Implementation of Behavioral Cloning in PyTorch.

class BC(env_spec, learner, *, batch_size, source=None, sampler=None, policy_optimizer=torch.optim.Adam, policy_lr=_Default(0.001), loss='log_prob', minibatches_per_epoch=16, name='BC')


Inheritance diagram of garage.torch.algos.bc.BC

Behavioral Cloning.

Based on Model-Free Imitation Learning with Policy Optimization:

  • env_spec (EnvSpec) – Specification of environment.

  • learner (garage.torch.Policy) – Policy to train.

  • batch_size (int) – Size of optimization batch.

  • source (Policy or Generator[TimeStepBatch]) – Expert to clone. If a policy is passed, will set .policy to source and use the trainer to sample from the policy.

  • sampler (garage.sampler.Sampler) – Sampler. If source is a policy, a sampler is required for sampling.

  • policy_optimizer (torch.optim.Optimizer) – Optimizer to be used to optimize the policy.

  • policy_lr (float) – Learning rate of the policy optimizer.

  • loss (str) – Which loss function to use. Must be either ‘log_prob’ or ‘mse’. If set to ‘log_prob’ (the default), learner must be a garage.torch.StochasticPolicy.
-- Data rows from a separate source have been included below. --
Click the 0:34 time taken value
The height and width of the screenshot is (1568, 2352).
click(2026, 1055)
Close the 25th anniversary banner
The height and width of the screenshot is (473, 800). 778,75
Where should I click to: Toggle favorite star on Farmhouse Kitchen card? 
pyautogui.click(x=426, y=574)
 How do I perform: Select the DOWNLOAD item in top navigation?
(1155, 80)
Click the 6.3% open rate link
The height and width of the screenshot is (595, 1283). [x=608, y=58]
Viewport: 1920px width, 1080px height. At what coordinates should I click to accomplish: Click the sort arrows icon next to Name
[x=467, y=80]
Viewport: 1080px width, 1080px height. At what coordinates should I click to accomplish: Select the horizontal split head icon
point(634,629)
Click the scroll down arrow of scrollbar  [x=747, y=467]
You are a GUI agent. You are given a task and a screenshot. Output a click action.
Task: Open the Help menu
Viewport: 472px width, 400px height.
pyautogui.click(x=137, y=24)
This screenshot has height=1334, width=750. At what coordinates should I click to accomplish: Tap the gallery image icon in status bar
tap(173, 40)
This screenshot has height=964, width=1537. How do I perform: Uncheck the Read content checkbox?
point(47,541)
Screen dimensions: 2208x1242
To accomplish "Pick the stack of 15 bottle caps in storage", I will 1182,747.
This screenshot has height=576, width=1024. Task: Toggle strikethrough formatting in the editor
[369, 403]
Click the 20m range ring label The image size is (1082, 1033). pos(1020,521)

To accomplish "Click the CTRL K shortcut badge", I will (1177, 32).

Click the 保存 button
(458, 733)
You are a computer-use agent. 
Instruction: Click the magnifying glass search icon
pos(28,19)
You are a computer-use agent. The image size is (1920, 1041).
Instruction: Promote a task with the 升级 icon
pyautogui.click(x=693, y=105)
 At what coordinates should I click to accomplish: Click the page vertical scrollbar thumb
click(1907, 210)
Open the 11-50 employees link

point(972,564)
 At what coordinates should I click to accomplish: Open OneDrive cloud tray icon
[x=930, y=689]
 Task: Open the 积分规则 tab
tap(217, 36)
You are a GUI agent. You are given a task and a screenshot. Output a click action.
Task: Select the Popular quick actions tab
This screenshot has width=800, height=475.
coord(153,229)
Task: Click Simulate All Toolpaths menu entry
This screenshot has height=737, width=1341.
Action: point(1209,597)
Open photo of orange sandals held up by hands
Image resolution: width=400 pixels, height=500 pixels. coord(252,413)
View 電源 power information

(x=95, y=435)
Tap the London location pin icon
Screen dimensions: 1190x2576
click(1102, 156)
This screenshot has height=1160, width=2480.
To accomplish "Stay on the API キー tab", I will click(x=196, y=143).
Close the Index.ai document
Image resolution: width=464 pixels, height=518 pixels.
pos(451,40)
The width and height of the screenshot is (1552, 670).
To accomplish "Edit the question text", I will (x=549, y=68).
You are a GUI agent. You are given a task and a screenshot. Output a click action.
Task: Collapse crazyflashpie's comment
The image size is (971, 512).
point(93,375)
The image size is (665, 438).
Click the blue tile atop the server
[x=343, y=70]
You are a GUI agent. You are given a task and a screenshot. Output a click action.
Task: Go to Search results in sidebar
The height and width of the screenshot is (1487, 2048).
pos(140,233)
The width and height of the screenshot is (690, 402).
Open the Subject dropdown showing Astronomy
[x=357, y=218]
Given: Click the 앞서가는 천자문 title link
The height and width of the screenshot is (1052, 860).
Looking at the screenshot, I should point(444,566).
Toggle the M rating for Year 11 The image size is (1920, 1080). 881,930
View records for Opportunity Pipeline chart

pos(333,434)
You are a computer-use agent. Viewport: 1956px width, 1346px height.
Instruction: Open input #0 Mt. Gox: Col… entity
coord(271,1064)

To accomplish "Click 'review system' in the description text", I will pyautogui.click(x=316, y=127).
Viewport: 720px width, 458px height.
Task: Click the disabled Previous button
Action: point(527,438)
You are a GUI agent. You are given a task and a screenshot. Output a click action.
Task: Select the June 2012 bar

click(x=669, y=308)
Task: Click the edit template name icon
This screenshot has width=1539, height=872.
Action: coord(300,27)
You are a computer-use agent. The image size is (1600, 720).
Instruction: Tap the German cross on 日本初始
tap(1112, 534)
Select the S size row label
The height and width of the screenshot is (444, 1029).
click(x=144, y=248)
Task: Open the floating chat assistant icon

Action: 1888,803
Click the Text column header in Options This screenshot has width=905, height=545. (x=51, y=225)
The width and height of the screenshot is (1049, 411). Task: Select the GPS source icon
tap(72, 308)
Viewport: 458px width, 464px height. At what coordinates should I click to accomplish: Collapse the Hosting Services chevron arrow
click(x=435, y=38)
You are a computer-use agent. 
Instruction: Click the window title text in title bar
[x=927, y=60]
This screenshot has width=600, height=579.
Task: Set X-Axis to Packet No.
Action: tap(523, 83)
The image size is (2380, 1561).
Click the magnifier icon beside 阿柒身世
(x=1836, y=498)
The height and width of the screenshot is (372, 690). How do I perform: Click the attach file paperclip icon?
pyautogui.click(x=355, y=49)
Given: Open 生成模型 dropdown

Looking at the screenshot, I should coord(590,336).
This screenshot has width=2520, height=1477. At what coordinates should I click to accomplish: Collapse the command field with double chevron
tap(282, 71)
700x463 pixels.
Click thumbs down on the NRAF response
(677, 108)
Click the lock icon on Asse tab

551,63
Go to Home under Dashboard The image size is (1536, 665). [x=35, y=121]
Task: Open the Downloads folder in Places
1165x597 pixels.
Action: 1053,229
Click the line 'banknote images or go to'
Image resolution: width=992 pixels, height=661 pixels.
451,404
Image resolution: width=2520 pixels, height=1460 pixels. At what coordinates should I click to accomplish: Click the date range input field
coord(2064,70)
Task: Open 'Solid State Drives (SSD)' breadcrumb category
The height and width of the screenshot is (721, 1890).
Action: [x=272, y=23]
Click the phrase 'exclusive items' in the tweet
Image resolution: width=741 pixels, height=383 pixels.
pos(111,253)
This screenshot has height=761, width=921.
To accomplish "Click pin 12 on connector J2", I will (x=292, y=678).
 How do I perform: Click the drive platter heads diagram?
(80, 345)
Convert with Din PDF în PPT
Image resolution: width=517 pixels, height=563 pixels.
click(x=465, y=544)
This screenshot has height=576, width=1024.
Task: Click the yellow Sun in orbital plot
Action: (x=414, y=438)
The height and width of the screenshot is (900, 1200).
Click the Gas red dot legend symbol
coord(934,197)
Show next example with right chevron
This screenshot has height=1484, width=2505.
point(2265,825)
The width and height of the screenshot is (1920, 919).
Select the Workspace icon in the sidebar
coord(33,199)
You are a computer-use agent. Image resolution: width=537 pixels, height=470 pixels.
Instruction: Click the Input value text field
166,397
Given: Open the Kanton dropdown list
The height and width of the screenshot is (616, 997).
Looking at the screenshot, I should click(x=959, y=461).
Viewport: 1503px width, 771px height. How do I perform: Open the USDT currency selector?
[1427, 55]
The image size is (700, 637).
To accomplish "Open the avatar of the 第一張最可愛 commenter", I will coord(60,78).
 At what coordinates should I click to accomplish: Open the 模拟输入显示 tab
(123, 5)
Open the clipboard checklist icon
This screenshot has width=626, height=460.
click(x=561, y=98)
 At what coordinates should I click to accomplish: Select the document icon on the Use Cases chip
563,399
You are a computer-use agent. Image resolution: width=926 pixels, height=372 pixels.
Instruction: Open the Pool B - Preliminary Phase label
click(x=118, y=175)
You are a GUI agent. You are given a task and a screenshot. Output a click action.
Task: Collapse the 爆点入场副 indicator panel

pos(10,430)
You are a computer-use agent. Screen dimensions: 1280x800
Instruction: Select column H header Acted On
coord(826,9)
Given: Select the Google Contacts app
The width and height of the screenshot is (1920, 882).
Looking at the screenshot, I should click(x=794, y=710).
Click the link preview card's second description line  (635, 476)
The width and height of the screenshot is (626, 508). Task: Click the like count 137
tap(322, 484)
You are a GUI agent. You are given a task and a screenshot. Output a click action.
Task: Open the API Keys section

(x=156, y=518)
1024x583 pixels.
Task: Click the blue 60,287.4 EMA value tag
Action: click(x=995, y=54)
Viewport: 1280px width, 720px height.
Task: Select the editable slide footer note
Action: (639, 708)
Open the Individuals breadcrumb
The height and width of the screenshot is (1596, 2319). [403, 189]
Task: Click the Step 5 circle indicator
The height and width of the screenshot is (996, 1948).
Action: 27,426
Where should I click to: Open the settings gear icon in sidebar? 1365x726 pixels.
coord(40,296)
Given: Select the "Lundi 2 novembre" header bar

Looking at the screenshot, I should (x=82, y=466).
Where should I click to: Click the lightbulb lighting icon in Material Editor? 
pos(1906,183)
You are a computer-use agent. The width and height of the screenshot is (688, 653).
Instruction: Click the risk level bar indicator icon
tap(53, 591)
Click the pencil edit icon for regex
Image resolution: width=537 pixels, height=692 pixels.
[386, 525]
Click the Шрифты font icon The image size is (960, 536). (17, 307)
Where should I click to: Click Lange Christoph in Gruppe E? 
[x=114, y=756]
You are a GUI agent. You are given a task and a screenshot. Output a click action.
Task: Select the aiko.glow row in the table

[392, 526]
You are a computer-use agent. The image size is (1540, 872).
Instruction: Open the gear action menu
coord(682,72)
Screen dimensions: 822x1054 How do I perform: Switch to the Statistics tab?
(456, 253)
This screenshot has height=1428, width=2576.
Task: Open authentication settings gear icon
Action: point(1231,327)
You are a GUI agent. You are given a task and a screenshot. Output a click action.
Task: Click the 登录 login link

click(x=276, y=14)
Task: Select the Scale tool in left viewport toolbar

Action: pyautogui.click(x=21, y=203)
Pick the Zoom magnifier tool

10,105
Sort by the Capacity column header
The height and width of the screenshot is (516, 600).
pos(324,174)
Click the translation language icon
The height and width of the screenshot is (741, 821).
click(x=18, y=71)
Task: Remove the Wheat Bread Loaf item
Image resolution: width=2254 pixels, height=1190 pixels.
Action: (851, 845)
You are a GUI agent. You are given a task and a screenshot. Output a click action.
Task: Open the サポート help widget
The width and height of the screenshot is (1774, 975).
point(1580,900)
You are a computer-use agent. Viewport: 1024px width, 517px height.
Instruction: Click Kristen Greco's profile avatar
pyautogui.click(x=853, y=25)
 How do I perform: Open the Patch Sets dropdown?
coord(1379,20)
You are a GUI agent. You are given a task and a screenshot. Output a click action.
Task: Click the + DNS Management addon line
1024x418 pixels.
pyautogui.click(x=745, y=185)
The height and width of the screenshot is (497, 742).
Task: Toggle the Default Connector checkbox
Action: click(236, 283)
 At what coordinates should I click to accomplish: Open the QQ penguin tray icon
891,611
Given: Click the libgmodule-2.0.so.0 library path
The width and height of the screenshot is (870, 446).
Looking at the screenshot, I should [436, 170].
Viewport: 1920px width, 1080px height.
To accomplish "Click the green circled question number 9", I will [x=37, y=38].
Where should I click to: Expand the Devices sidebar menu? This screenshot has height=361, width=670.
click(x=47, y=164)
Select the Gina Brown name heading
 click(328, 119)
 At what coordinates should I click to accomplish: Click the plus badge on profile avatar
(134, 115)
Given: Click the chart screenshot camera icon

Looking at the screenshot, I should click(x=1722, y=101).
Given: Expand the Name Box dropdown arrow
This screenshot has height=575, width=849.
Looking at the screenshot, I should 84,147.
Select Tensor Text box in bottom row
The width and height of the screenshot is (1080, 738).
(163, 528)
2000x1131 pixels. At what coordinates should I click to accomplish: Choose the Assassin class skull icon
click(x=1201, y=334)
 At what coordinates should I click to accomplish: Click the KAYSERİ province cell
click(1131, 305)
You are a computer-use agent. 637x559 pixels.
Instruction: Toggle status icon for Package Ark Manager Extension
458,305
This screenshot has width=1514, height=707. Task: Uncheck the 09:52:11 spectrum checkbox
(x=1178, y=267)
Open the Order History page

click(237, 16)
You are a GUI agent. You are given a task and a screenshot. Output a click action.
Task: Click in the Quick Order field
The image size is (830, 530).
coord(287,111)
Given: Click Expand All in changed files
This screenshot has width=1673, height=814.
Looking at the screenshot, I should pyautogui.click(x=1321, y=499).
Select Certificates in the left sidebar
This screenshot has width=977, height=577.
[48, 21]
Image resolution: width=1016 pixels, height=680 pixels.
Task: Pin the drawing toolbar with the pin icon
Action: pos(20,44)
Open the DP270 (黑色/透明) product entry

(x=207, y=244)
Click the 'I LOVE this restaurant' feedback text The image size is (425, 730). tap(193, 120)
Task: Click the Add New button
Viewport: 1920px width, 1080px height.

  • minibatches_per_epoch (int) – Number of minibatches per epoch.

  • name (str) – Name to use for logging.


ValueError – If learner` is not a garage.torch.StochasticPolicy and loss is ‘log_prob’.


Obtain samplers and start actual training for each epoch.


trainer (Trainer) – Experiment trainer, for services such as snapshotting and sampler control.